_Исходный отрывок_
□ □ □ □
Сам он до них не дошел. „Я всегда был врагом всяких крайностей“. Несмотря на все испытания, все искушения, — а их, видит Бог, было много, — остается он до конца дней своих либеральным постепеновцем.
„Стоять посреди крайности, соблюдать закон равновесия — ничего слишком — вот мой девиз. Терпение, терпение и терпение. Мудрость есть терпение. Нет такого зла, которого люди не могли бы снести: все дело только в том, чтобы привыкнуть к нему. Да будет все так, как иначе быть не может“.
Да будет все так, как есть.
Но если далеко писавшему до революции, то, по действию на душу читателя, это одна из революционнейших русских книг.
Мы видим здесь воочию, как европейское лицо либеральной постепеновщины превращается в истинно русский реакционный „зад“; как утверждение либеральной середины переходит в самую чудовищную крайность: да здравствует Свинья Матушка!
□ □ □ □
_Выдержки из данных_

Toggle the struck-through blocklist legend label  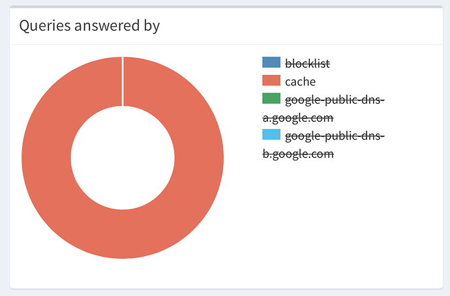pos(307,63)
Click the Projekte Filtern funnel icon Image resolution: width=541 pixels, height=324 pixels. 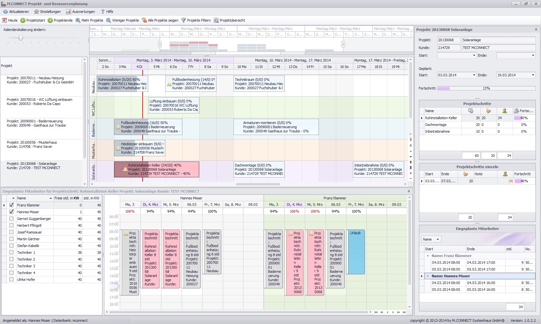(x=184, y=20)
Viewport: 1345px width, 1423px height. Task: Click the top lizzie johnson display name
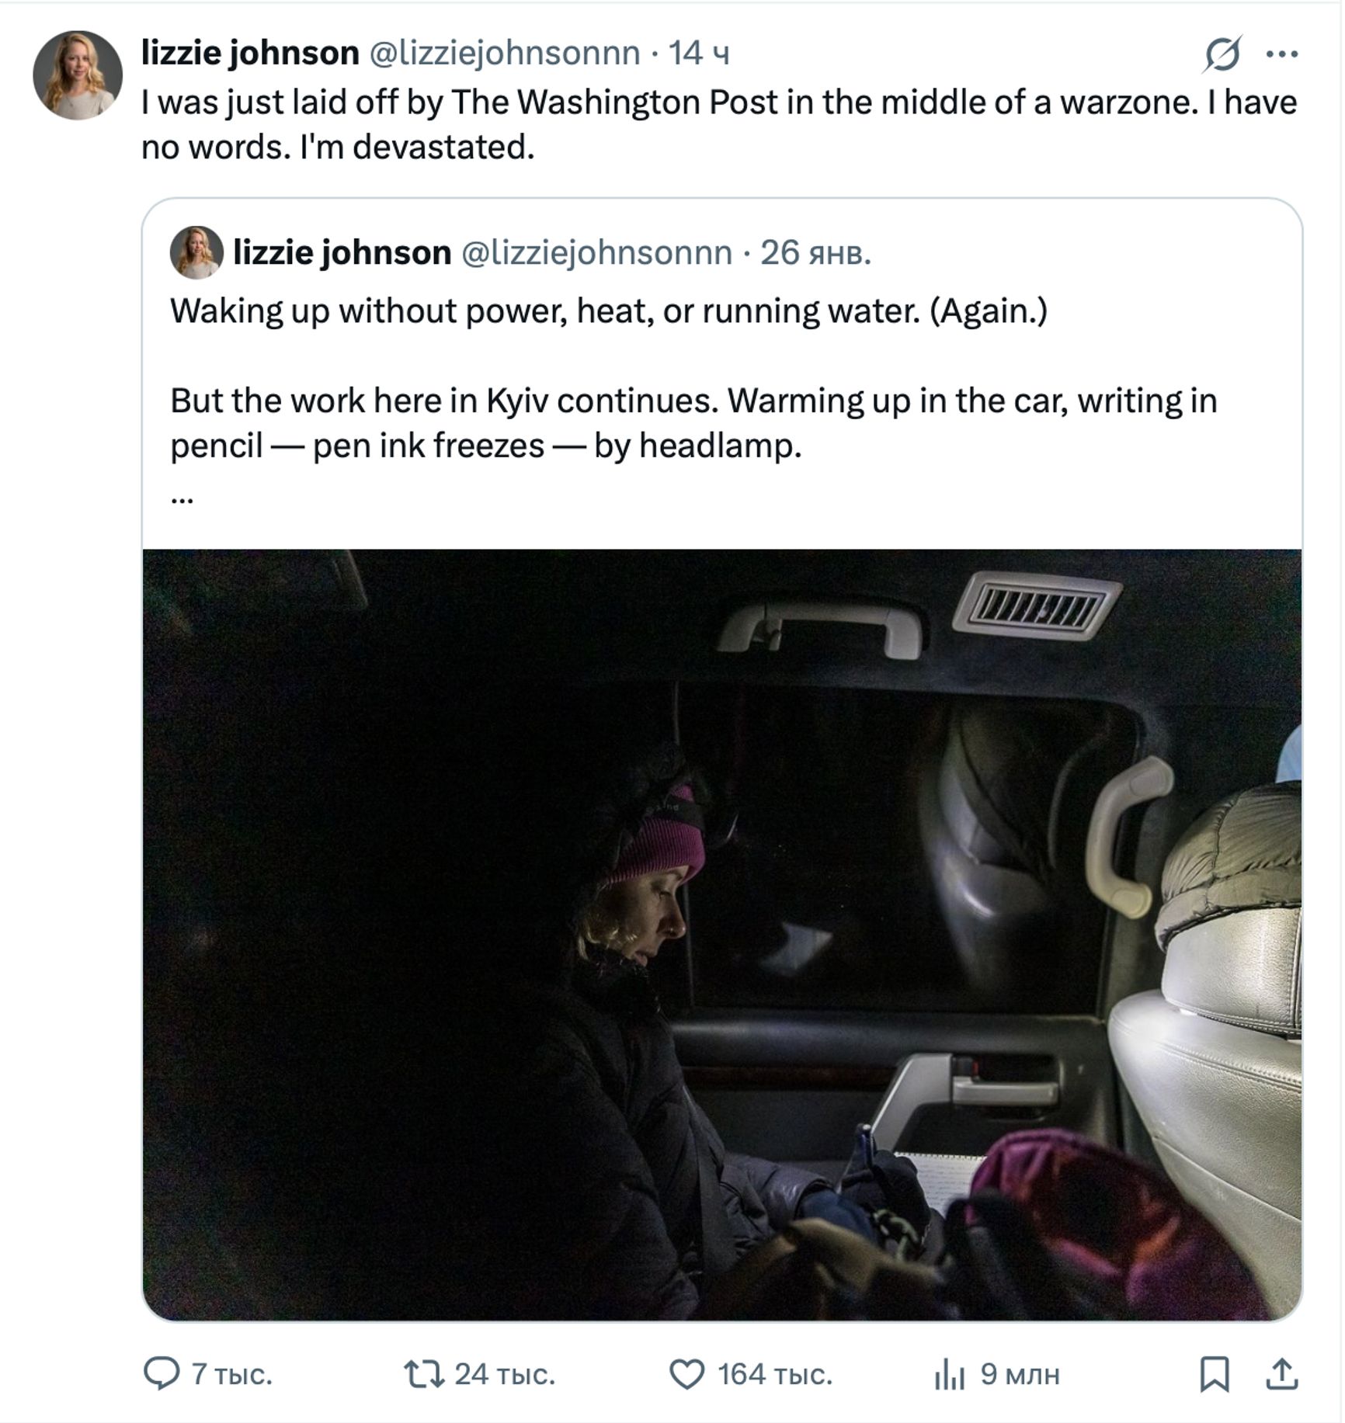pyautogui.click(x=250, y=53)
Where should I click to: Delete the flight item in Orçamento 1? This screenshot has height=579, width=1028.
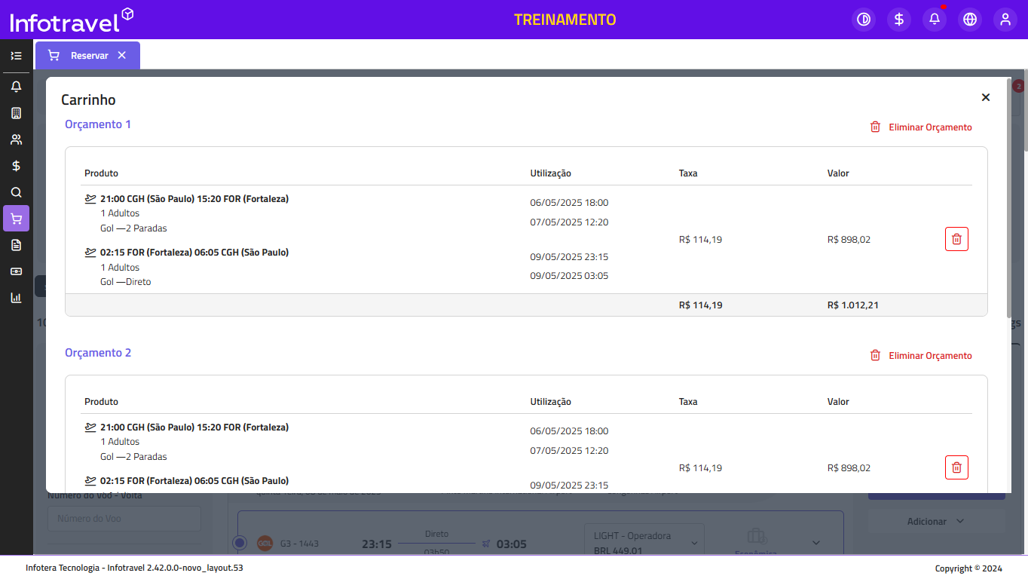click(x=956, y=239)
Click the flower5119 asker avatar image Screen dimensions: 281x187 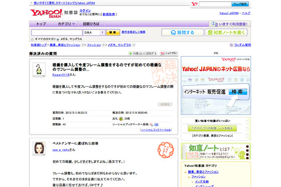point(39,70)
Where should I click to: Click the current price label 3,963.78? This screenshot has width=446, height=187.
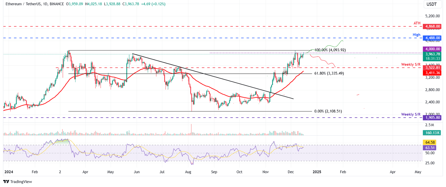tap(432, 54)
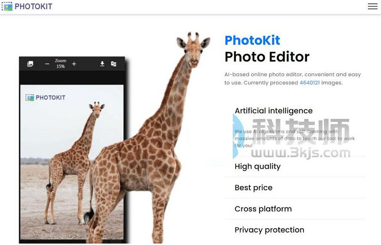Screen dimensions: 381x245
Task: Open image gallery icon in editor toolbar
Action: (30, 64)
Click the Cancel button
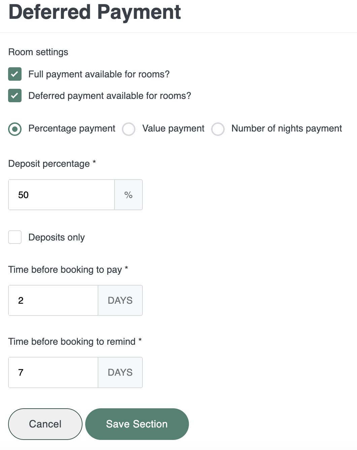This screenshot has width=357, height=450. (45, 424)
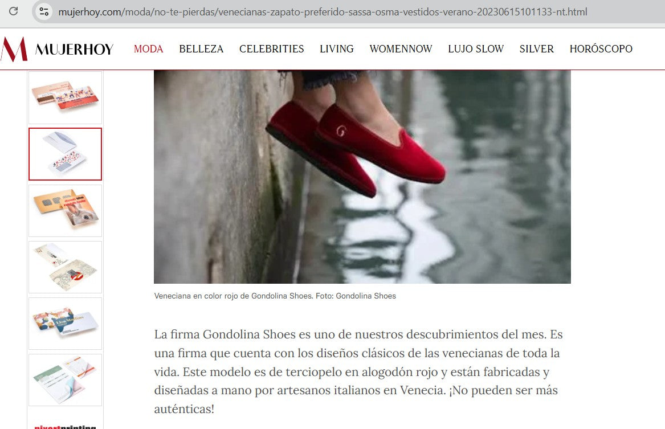Open the CELEBRITIES section
665x429 pixels.
click(271, 49)
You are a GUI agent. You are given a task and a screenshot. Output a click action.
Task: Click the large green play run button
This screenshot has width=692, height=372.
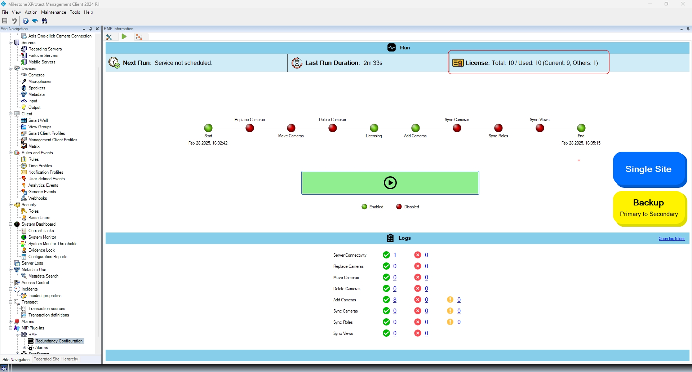[390, 183]
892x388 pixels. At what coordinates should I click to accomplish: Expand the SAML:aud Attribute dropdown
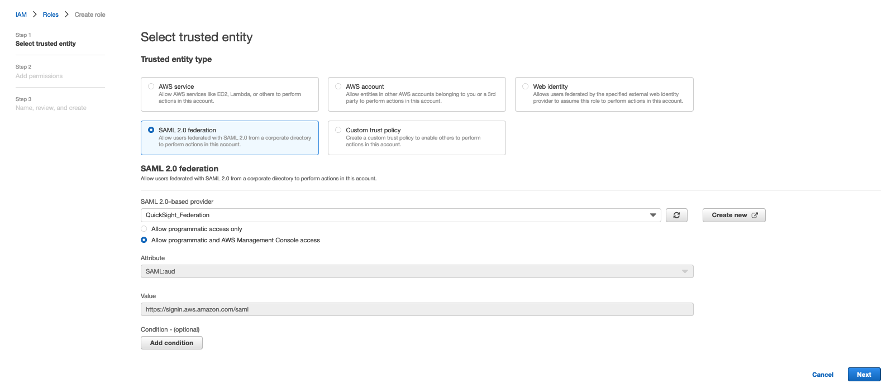point(417,271)
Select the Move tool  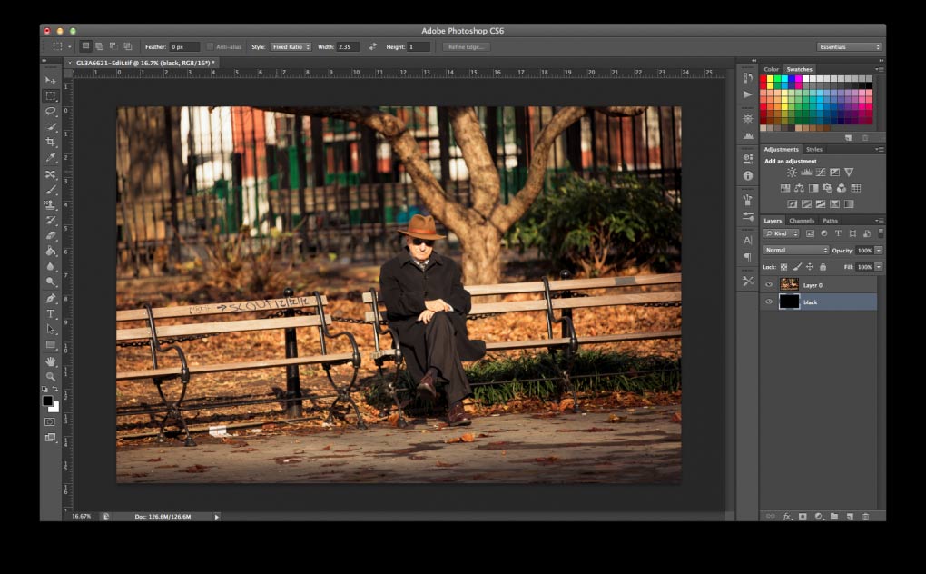(x=51, y=80)
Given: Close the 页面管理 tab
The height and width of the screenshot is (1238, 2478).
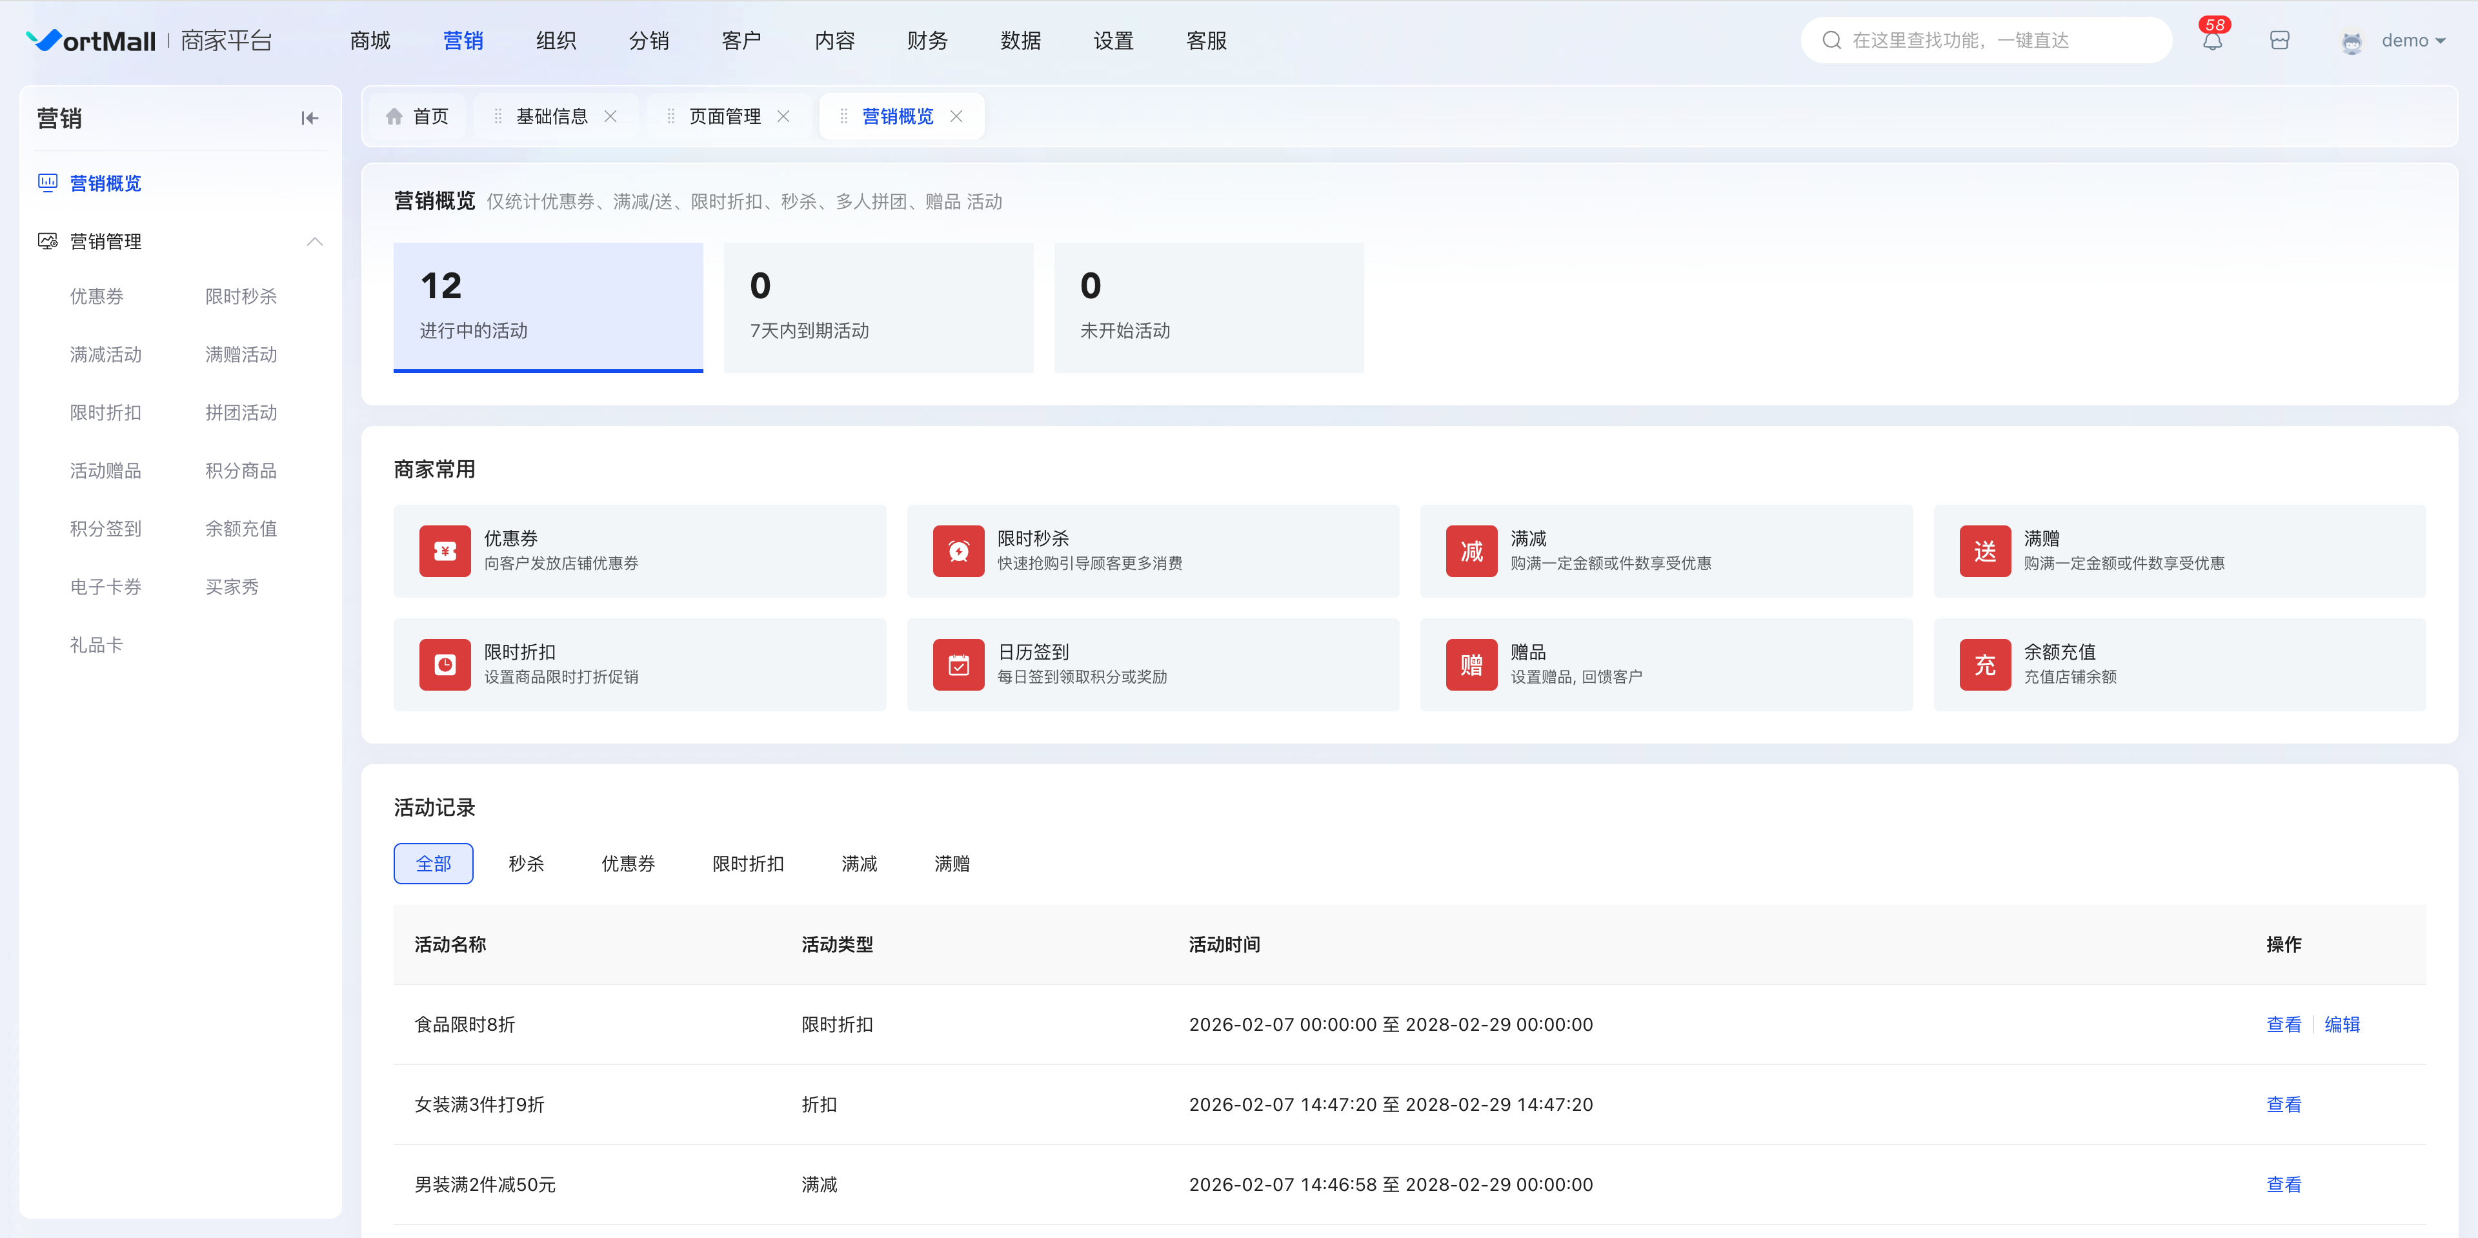Looking at the screenshot, I should tap(783, 116).
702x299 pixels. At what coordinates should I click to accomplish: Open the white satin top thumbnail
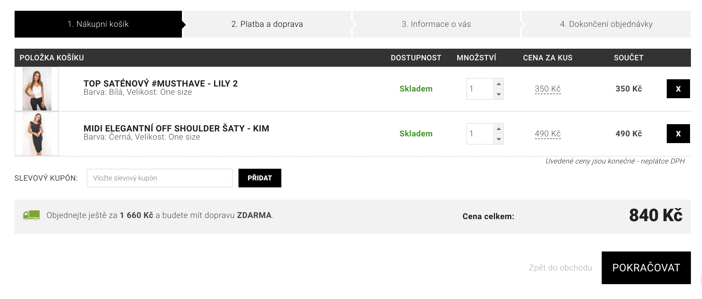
□ □ □ □
_Требования_
**1.** Воспроизведите без изменений часть отрывка о либеральном постепеновце: от слов «Но если далеко» вплоть до слов «здравствует Свинья Матушка!» включительно.
**2.** Продолжите отрывок о либеральном постепеновце, начав сразу после его последнего предложения.

_Ответы по порядку_
**1.**
Но если далеко писавшему до революции, то, по действию на душу читателя, это одна из революционнейших русских книг.
Мы видим здесь воочию, как европейское лицо либеральной постепеновщины превращается в истинно русский реакционный „зад“; как утверждение либеральной середины переходит в самую чудовищную крайность: да здравствует Свинья Матушка!

**2.**
„— Не правду ли говорил, что в Европе будет смятение?“ — сказал Николай I в 1848 году представлявшимся ему русским католическим епископам.
„— Только что я услышал об этих беспорядках, — ответил один из них, — как вспомнил высокие слова вашего величества и изумился их пророческому значению“.
„— Но будет еще хуже, — продолжал государь. — Все это от безверия, и потому я желаю, чтобы вы, господа, как пастыри, старались всеми силами об утверждении в сердцах веры. Что же меня касается, — прибавил он, сделав широкое движение рукой, — то я не позволю безверию распространяться в России, ибо оно и сюда проникает“.
Еще откровеннее выразил эту главную мысль николаевского царствования министр народного просвещения Уваров:
„— Мы живем среди бурь и волнений политических. Народы обновляются, идут вперед. Но Россия еще юна… Надобно продлить ее юность… Если мне удастся отодвинуть Россию на пятьдесят лет, то я исполню свой долг“.
Никитенко знает, откуда пошла эта „русская вера“: „О, рабыня Византия! Ты сообщила нам религию“…
Борьба России с Европой, всемирно-исторического „зада“ со всемирно-историческим лицом, есть возрождение Византии в ее главной религиозной сущности.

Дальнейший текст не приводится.